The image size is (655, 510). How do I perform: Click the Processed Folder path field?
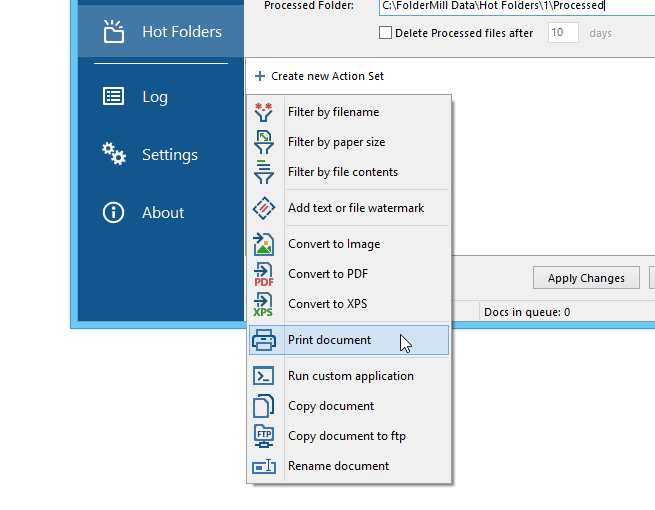[517, 6]
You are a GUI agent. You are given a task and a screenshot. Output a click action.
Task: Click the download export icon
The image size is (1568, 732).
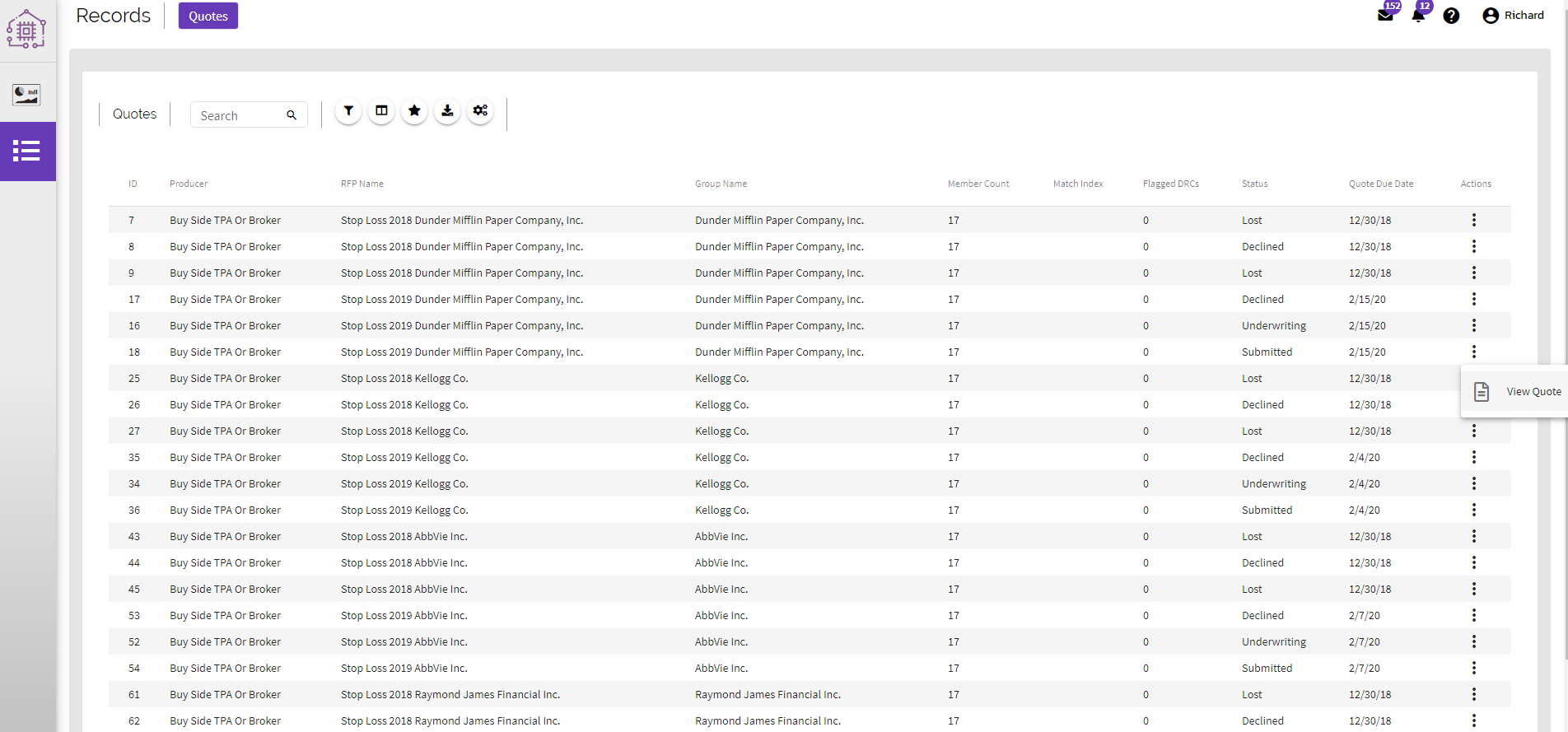point(447,111)
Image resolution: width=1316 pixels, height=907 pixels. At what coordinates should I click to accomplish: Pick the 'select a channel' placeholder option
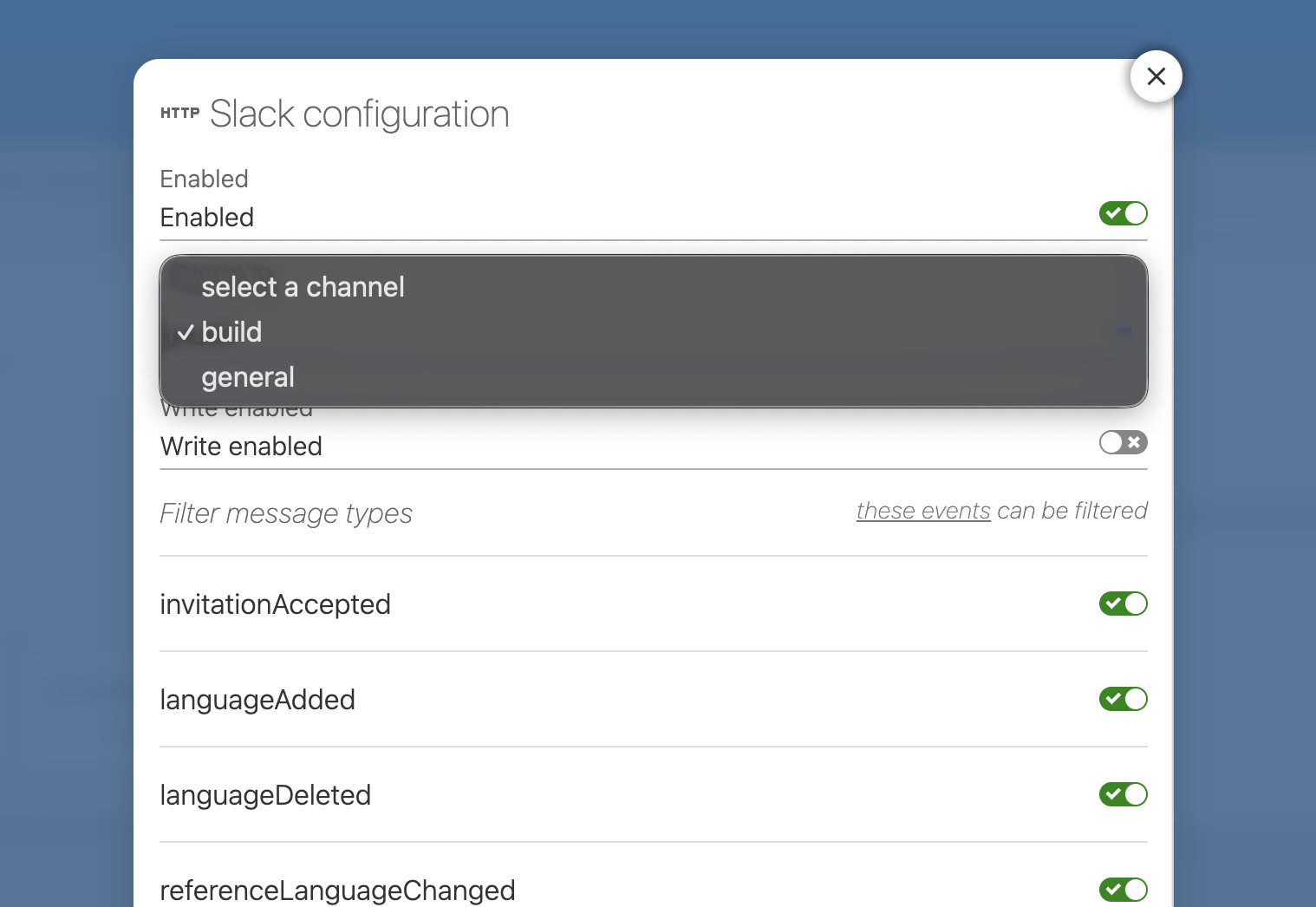[x=303, y=287]
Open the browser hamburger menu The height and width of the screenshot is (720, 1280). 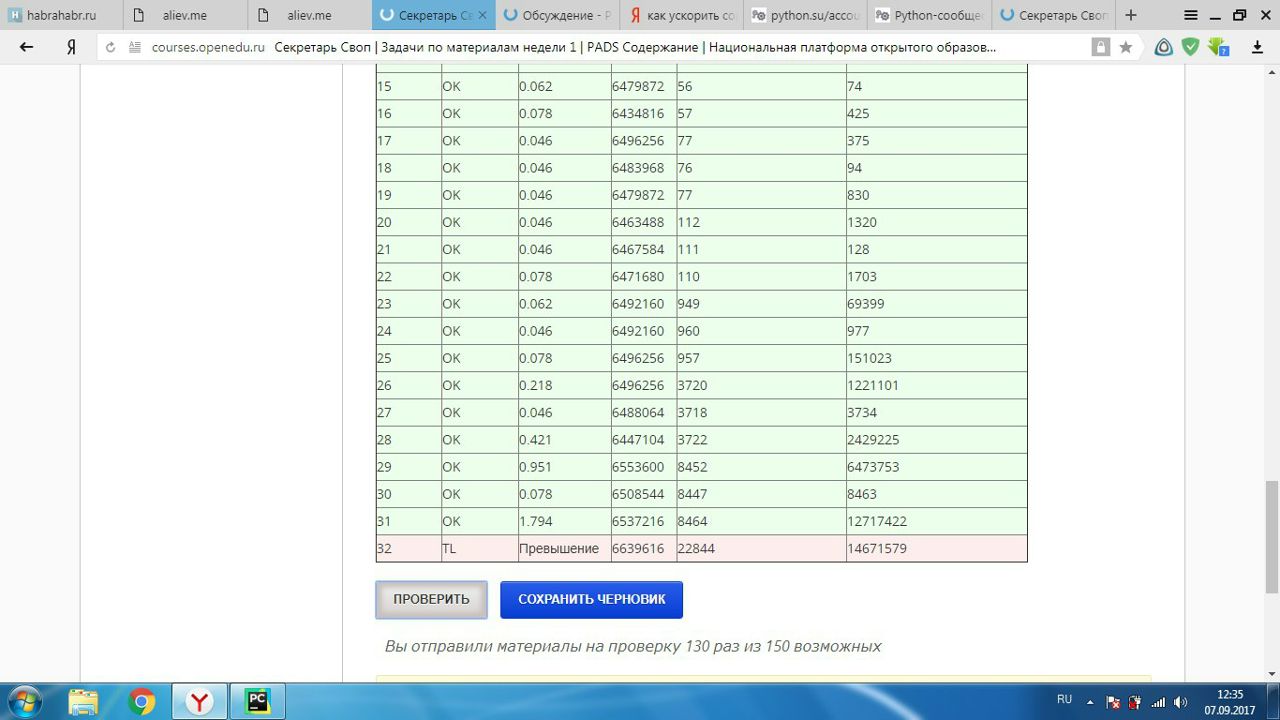click(1191, 15)
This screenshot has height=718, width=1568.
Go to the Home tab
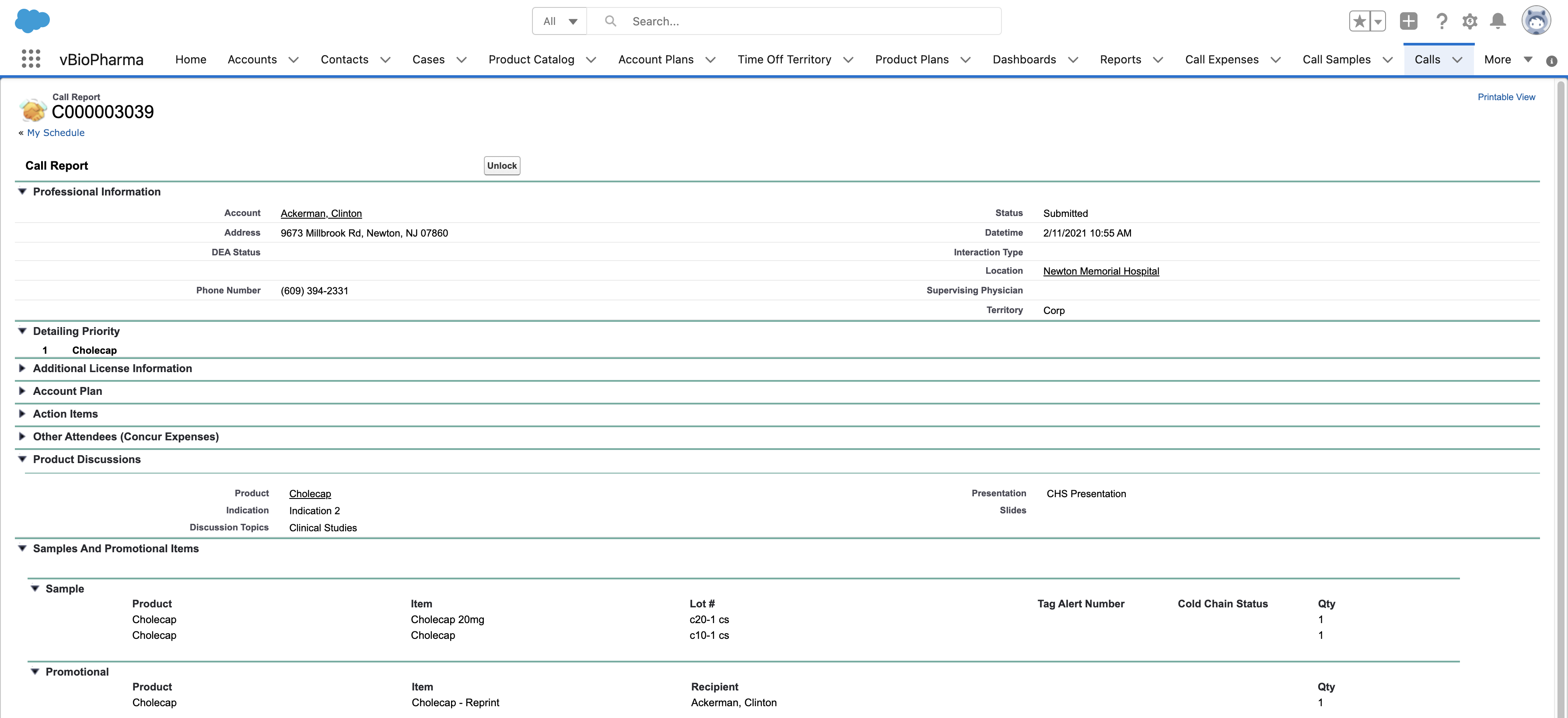pyautogui.click(x=190, y=59)
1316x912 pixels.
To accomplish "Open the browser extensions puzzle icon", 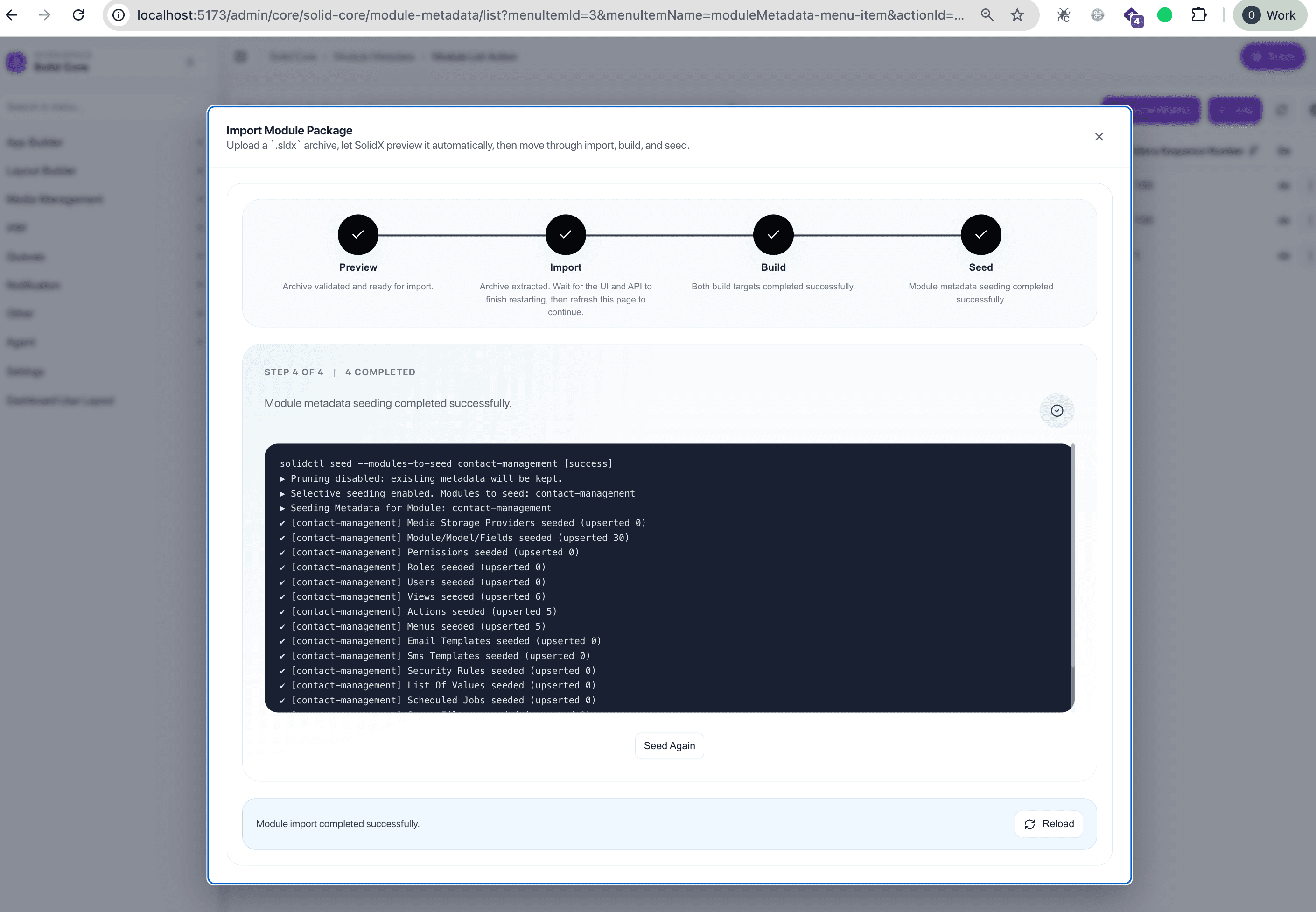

▶ _Request_
Copy the lines of the listing between the ones holding "You are a GUI" and "[x=303, y=287]", inclusive, with the requests, and offset every click coordinate in the answers by -123. Leave the pictures out.

▶ _Solution to the exercise_
You are a GUI agent. You are given a task and a screenshot. Output a click action.
Task: Click the download export icon
The image size is (1568, 732).
point(324,-12)
Image resolution: width=1316 pixels, height=907 pixels. At what coordinates should I click to accomplish: Pick the 'select a channel' placeholder option
[x=180, y=164]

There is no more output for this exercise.